If you breast milk or formula they are going to grow as they intend to be as healthy as they are meant to be .I had to switch to bottles because my daughter could not latch.Now before anyone jumps to conclusions my first daughter i breastfed for a year.I know how to breastfeed i know how to watch my baby,keep them contented it was easy with my first.

But my second could not latch it was painful at first and even after a month she was not getting it.She kept wanting food every hour for a hour to two hours she could not get into feeding every few hours.I tried for a month to get her to feed properly but to no avail.

I had to bottle feed but when i did she went from every hour to every 3 she finally got into a routine and eventually started sleeping more.I mix in formula time to time makes life so much easier shes still healthy.

RubaiyatOfAnyone · 22/10/2019 21:19

I can only give you anecdotal data, but the factual stuff from pp above is excellent.
I couldn’t breast feed - i had undiagnosed retained placenta which meant my milk never came in. In essence, my body didn’t register that i was no longer pregnant. My DH made the decision for me when he found me and the baby sobbing on day 4, her from hunger, me from devastation that i was failing at this thing that i’d been told by everyone was necessary for a healthy happy baby. He drove straight to an all night supermarket, got some insta-formula bottles, and came home and fed the baby and sent me to sleep. 3 weeks later when i collapsed, they finally figured out that there was actually something wrong and i began to forgive myself slightly, but i never stopped feeling guilty that i wasn’t giving DD the best start in life.

She’s now 4.5 - healthy as a horse, happy, bright, and i’ve just got home from her first parents’ evening at school which was positively glowing. Turns out, i wasted a lot of angst and months of tears on a non-issue. Wish i’d known that at the time.

Don’t beat yourself up, you care and you will do your best. That’s all any baby needs.
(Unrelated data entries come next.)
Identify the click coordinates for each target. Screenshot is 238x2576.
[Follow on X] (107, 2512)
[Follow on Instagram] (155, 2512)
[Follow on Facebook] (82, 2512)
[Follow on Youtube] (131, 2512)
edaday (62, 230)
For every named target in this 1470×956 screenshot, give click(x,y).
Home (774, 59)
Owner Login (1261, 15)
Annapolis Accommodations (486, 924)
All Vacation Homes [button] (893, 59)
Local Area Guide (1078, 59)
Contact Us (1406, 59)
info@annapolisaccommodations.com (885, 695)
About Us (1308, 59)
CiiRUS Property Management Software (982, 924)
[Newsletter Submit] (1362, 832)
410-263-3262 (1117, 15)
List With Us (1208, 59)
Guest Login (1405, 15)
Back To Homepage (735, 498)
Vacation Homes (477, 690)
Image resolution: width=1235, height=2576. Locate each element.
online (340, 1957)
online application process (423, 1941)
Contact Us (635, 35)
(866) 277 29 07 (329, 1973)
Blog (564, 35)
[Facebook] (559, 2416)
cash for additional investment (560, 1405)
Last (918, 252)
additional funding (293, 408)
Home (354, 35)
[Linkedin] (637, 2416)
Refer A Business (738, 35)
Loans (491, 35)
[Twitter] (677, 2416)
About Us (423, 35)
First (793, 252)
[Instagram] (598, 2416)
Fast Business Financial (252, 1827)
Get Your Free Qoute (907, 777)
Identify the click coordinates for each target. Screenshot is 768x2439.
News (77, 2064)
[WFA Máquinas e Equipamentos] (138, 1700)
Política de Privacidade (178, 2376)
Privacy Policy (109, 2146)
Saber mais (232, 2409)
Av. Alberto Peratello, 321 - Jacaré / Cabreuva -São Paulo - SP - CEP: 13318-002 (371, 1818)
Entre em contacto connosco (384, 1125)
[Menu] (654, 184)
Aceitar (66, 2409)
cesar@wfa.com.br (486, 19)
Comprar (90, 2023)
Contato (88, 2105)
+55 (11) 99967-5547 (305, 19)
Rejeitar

Knittingnanny · 22/10/2019 21:20

Ah you are doing fine, your baby is being fed.
I’ve got three adult sons, all fit and healthy. Bottlefed as I have severely inverted nipples . Child 1 nearly starved in the first 2 days of trying to grab hold of non existent nipples!
This was in the 80’s when loads of women breastfed and I had some rude comments which upset me at the time. Now looking back with age and wisdom I should have told them to shut up.
On one thread like this a while ago someone actually said anyone can breastfeeding feed, even with inverted nipples. She was soon silenced.
People should mind their own business. No one knows what’s going on and in my case one nipple wasn’t even connected to any milk ducts!